So where is the hope and patriotism in politics? Well, instead of expecting political parties to be bastions of principle and crying hypocrisy every time they do what they were designed to do — gain power by promoting their own — we ought to try being principled ourselves. We can stop playing the game! We ought to hold politicians accountable for mistakes no matter what party they come from. We ought not to protect politicians in our party when they do things we would normally condemn. We ought to volunteer our time and dollars towards causes that matter to us. This is principled and has the benefit of involving actions rather than words. Finally, we ought to quit calling each other hypocrites as, together, we try and navigate the complex challenges of being the most powerful nation in the world. What do you gain if you call someone of the opposite party a hypocrite and then are proven right? The answer is nothing except self-satisfaction. However, I’ll tell you what you’ve lost every single time — any chance you had to team up with people who see things differently to solve problems and move the country forward.
Charlotte Barnes says
Brilliant, correct, but hard! Charlotte
Chuck Barnes says
I’ve read every single one of Amy’s blogs from day one. They have made me laugh. They have made me cry. They have made me wince. But this one …. well it just makes me incredibly proud that her mind is so incisive, her prose so spare but trenchant. This is unvarnished truth … a rare commodity anywhere these days. In her ability to tell it like it really is, she has no equal. Best thing I’ve read in years. Should be required reading for every American, regardless of political persuasion.
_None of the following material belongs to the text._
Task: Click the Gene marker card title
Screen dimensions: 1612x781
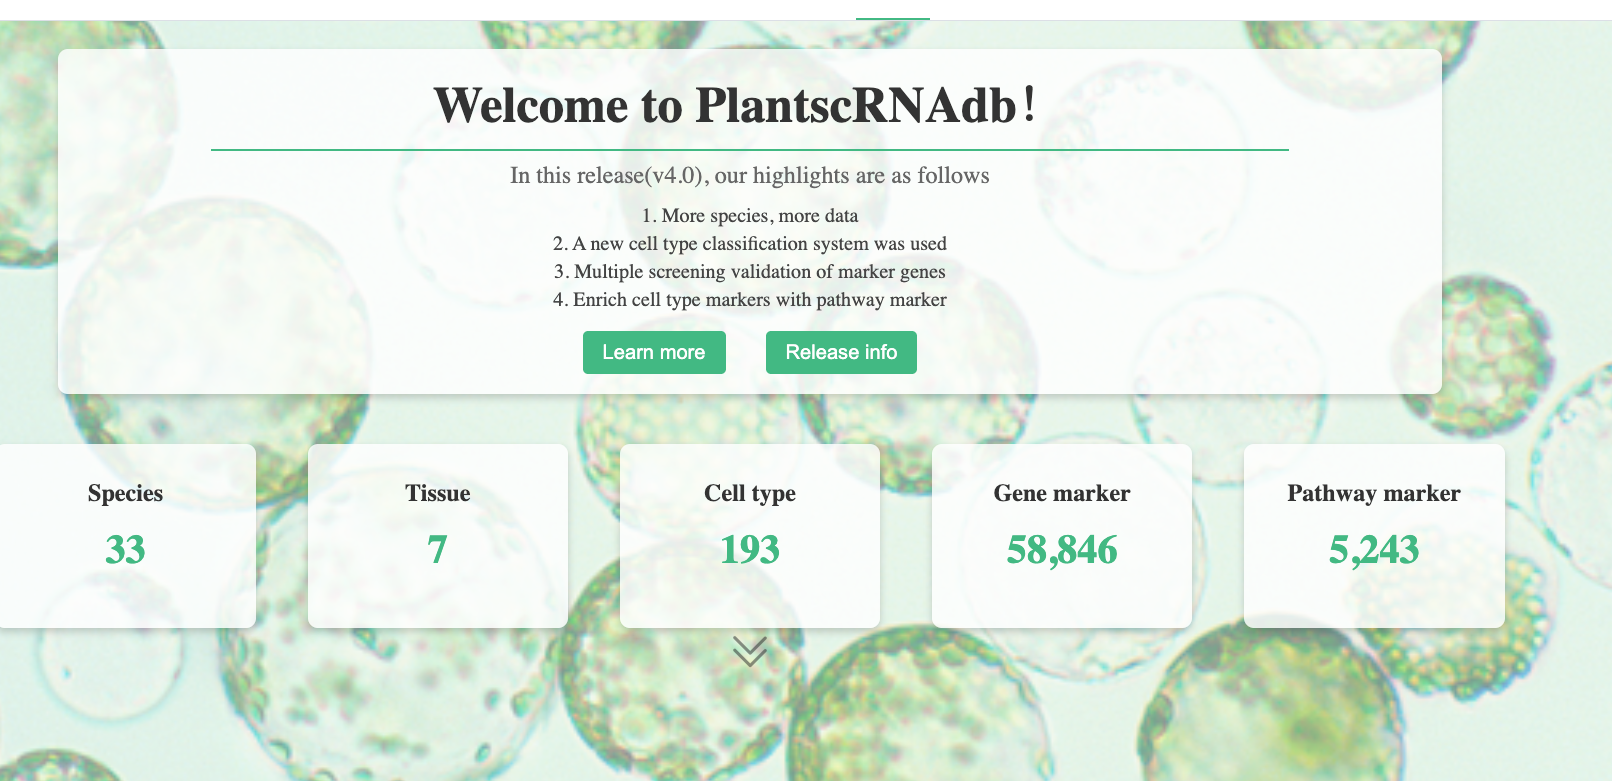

Any even casual study of organizational theory will tell the researcher that the major function of any organization, whether sacred or secular, whether a tiny enterprise or a giant corporation and certainly any political organization is first to gain power, and still more power … and hold onto it by almost any means. There are some notable exceptions, but it is rare for organizations to think first of others, much less to tend to the needs of the lost, the poor and the least.
Bravo Amy! I’m incredibly proud of you ….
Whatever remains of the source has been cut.